### Problem
Please find the line that holds "Screen dimensions: 308x166" below and reproduce it, along with every line after it through the end, exactly and without pictures.

### Stored data
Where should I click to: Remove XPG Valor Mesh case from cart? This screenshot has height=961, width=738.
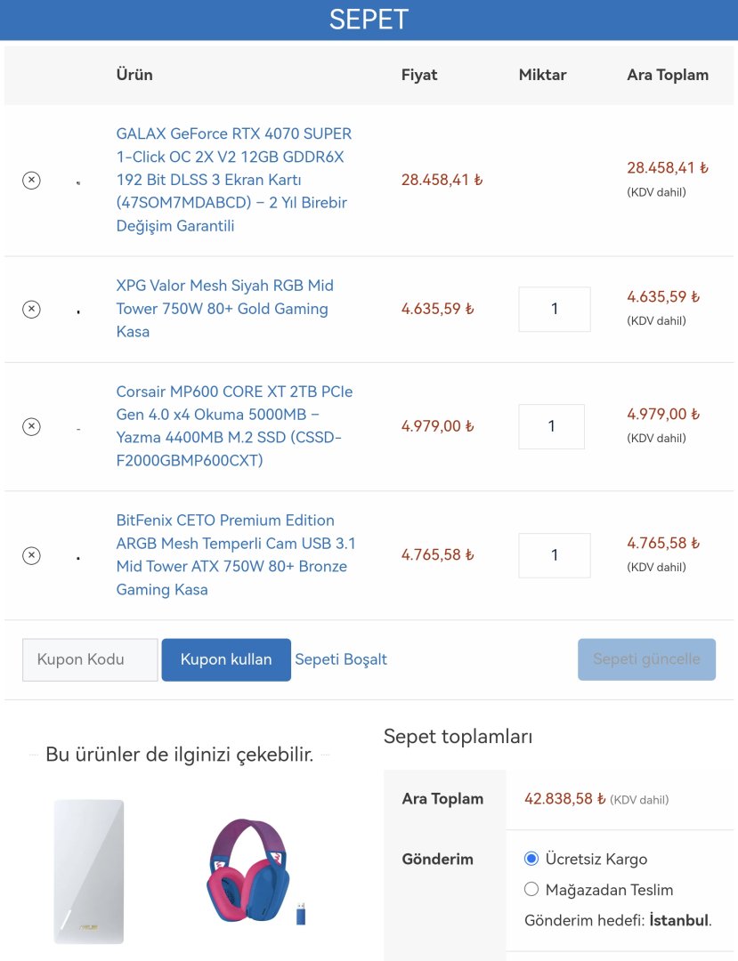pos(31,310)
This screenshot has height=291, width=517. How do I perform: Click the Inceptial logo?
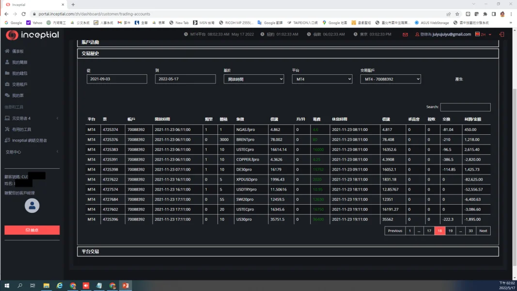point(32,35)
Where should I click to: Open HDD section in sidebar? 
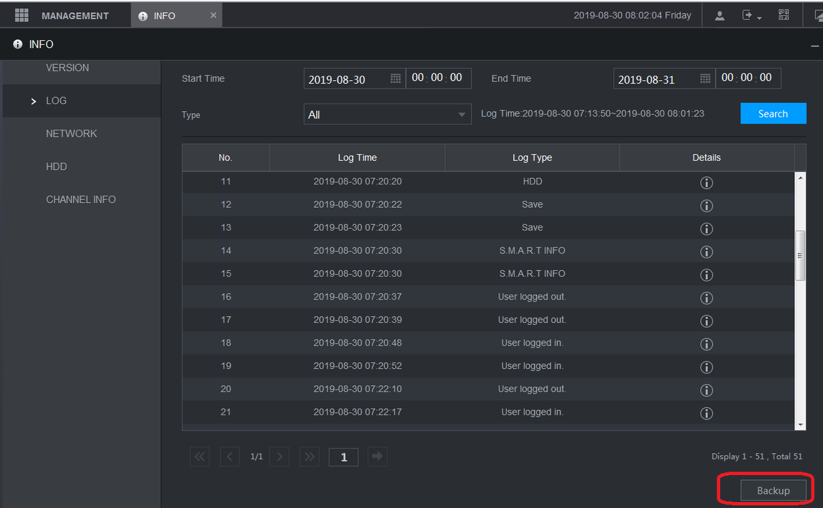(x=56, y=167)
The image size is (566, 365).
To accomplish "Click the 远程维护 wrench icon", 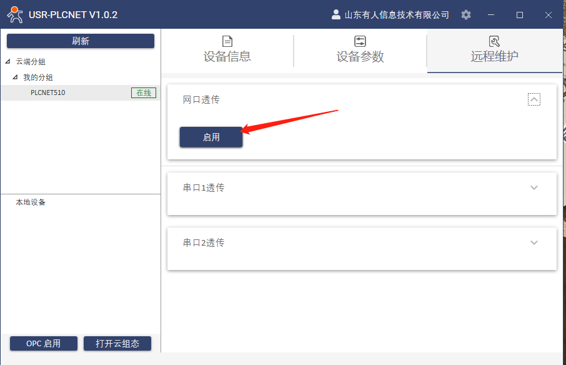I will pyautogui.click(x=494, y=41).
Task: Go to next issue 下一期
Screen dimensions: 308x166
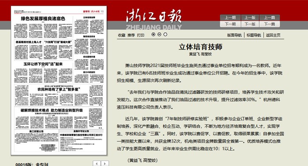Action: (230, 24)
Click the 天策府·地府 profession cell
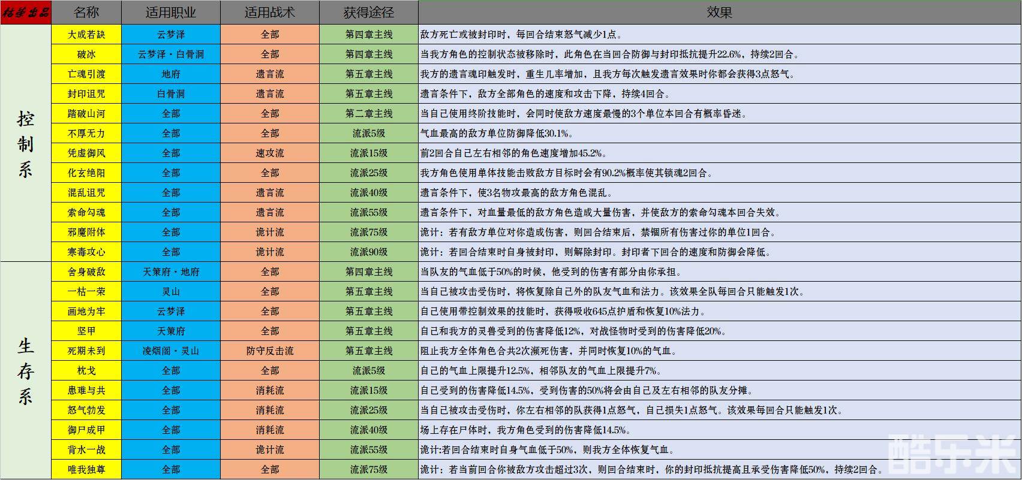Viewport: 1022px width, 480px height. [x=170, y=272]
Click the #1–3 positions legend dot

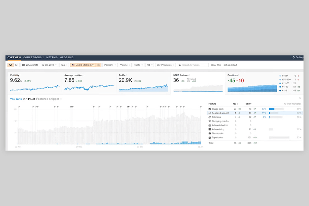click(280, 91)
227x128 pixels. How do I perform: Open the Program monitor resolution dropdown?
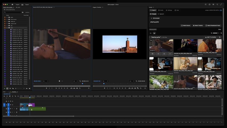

### Output for this task
Screen dimensions: 308x166
Action: (230, 24)
Click the 天策府·地府 profession cell
Viewport: 1022px width, 480px height. [x=170, y=272]
Click the #1–3 positions legend dot

click(280, 91)
227x128 pixels. How do I perform: Open the Program monitor resolution dropdown?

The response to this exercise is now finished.